I looked at some similar material for a clean white handle, nickle spacers, etc on a Yani. Was not sure how it would grip. Seems like it would be very well suited as spacer or ferrule material.


----------



## knyfeknerd (Mar 23, 2015)

I used to be very anti -anything synthetic, but I've definitely changed my mind. I like to see some crazy color and materials mixed together. You never know what will make a winning combination.


----------



## ThEoRy (Mar 23, 2015)

Looks interesting. I wonder how the weight, feel and balance are.


----------



## Dave Martell (Mar 23, 2015)

I'd use them on wa or western but I think wa would look better. 

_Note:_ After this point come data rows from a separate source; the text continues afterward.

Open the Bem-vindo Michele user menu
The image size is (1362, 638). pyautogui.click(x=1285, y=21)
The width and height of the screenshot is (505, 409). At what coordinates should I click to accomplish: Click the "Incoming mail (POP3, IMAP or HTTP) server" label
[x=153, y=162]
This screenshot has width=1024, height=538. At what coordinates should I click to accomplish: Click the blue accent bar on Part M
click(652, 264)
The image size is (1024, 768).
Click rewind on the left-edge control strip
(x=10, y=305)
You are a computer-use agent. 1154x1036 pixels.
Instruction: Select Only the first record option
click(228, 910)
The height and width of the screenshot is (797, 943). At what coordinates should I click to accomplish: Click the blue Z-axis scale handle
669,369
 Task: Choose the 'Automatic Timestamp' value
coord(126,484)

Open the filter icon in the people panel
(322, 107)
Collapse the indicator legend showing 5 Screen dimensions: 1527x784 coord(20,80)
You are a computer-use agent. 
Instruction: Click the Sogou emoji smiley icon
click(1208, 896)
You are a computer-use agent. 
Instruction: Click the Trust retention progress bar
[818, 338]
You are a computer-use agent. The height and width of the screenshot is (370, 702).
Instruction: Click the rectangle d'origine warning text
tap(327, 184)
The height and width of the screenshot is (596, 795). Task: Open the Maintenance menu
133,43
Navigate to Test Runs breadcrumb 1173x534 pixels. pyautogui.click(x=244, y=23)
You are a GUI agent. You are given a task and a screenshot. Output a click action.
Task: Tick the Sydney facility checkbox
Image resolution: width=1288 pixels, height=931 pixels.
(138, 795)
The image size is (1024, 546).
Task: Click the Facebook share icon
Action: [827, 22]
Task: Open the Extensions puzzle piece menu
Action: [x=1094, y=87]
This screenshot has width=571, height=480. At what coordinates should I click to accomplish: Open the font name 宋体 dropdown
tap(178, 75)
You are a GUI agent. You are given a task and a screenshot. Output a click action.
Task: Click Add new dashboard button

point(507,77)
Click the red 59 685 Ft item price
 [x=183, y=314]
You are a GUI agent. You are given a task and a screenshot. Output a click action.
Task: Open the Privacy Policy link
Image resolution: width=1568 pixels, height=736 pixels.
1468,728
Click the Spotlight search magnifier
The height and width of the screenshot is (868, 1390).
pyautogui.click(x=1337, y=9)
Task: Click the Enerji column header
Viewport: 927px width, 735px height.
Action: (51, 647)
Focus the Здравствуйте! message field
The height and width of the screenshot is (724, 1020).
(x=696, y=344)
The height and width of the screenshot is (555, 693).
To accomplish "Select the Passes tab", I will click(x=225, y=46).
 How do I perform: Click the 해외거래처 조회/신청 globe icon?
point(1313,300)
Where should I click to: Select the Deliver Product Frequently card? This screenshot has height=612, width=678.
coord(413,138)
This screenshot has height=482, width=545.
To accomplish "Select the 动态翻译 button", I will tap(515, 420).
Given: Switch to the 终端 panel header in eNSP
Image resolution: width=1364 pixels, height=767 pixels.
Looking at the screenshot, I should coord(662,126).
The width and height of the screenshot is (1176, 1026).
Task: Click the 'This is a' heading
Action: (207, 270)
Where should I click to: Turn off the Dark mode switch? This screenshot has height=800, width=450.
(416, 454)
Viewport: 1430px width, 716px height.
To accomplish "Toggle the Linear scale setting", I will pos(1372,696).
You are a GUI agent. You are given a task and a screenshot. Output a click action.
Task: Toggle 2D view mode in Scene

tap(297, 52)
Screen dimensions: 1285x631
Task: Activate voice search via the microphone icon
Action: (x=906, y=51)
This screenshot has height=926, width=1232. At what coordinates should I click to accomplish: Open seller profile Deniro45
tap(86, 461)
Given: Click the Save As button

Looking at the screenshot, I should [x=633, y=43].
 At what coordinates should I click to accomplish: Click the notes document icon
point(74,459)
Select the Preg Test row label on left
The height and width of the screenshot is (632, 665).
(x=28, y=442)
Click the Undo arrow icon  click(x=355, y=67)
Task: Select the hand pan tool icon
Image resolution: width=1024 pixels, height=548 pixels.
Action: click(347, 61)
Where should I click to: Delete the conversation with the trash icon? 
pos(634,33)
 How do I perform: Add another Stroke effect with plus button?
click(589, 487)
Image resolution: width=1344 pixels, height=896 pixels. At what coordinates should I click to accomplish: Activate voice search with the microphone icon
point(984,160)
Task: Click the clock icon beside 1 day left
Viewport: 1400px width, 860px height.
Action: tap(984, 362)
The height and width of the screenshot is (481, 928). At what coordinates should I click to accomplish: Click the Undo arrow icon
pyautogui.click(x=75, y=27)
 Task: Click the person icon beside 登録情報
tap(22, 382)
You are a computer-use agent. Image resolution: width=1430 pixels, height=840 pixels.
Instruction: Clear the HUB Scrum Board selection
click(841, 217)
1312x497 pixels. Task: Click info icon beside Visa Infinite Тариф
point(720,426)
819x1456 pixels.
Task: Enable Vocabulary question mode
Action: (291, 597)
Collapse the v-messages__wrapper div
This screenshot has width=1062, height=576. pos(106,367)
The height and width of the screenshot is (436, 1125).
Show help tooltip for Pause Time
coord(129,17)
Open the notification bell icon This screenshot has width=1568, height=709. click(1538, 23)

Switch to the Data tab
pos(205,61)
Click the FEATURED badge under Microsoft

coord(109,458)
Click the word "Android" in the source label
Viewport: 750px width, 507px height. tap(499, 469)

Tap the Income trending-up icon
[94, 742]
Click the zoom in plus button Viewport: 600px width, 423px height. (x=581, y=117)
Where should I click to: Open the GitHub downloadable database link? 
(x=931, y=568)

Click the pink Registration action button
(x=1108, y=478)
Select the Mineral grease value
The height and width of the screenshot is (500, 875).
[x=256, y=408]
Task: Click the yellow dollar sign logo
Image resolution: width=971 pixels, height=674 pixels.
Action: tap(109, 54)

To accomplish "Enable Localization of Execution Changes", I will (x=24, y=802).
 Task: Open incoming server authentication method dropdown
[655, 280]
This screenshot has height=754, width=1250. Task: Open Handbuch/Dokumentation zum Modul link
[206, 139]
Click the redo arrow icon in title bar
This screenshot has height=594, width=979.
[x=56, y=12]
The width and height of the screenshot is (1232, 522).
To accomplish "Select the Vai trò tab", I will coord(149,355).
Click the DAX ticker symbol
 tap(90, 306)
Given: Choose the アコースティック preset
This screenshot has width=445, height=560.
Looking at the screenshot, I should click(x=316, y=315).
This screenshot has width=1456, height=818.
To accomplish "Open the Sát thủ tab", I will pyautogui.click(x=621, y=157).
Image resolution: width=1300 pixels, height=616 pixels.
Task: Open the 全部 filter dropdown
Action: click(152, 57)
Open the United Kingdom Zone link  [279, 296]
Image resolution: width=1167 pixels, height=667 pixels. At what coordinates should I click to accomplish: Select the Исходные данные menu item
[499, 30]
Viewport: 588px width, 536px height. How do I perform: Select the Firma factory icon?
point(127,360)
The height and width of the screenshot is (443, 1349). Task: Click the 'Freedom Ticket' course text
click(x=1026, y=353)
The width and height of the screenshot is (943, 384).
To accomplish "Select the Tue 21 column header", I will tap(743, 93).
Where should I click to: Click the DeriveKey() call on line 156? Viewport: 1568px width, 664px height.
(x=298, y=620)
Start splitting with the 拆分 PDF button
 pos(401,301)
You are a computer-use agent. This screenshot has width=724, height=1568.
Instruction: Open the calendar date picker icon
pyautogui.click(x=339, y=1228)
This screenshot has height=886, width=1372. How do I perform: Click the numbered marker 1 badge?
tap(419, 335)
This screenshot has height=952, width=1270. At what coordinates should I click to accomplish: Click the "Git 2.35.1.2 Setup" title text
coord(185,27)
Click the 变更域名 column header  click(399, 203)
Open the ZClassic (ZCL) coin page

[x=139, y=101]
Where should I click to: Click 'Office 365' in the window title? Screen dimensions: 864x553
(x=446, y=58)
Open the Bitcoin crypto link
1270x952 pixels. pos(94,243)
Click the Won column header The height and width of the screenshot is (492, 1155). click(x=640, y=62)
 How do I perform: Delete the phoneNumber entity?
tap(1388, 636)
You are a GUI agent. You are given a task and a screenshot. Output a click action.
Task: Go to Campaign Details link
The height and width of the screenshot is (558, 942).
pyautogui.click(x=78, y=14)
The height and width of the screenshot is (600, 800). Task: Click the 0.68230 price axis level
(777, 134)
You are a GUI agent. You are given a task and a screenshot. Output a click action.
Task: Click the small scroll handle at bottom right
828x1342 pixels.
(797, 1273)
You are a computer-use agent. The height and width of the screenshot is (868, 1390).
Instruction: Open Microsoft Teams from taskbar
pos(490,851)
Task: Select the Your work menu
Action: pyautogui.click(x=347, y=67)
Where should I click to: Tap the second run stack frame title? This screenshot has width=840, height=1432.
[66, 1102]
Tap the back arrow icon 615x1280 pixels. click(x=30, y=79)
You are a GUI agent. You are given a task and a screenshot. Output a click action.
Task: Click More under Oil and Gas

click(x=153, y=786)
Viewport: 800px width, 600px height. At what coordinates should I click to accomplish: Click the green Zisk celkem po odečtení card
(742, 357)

I was thinking of whole handles made from them vs just spacers although cutoffs will get used for spacers for sure.

The weight is pretty much the same as wood. 

The feel when finished is the unknown. They'll certainly polish up but will they be slippery?


----------



## WildBoar (Mar 23, 2015)

SWEET!

Please put me down for a sweet Martell gyuto that looks like this:
:fanning:


(j/k -- I think it's a great option)


----------



## Dave Martell (Mar 23, 2015)

WildBoar said:


> SWEET!
> 
> Please put me down for a sweet Martell gyuto that looks like this:
> :fanning:View attachment 26880




Hahahahahahaha


----------



## icanhaschzbrgr (Mar 23, 2015)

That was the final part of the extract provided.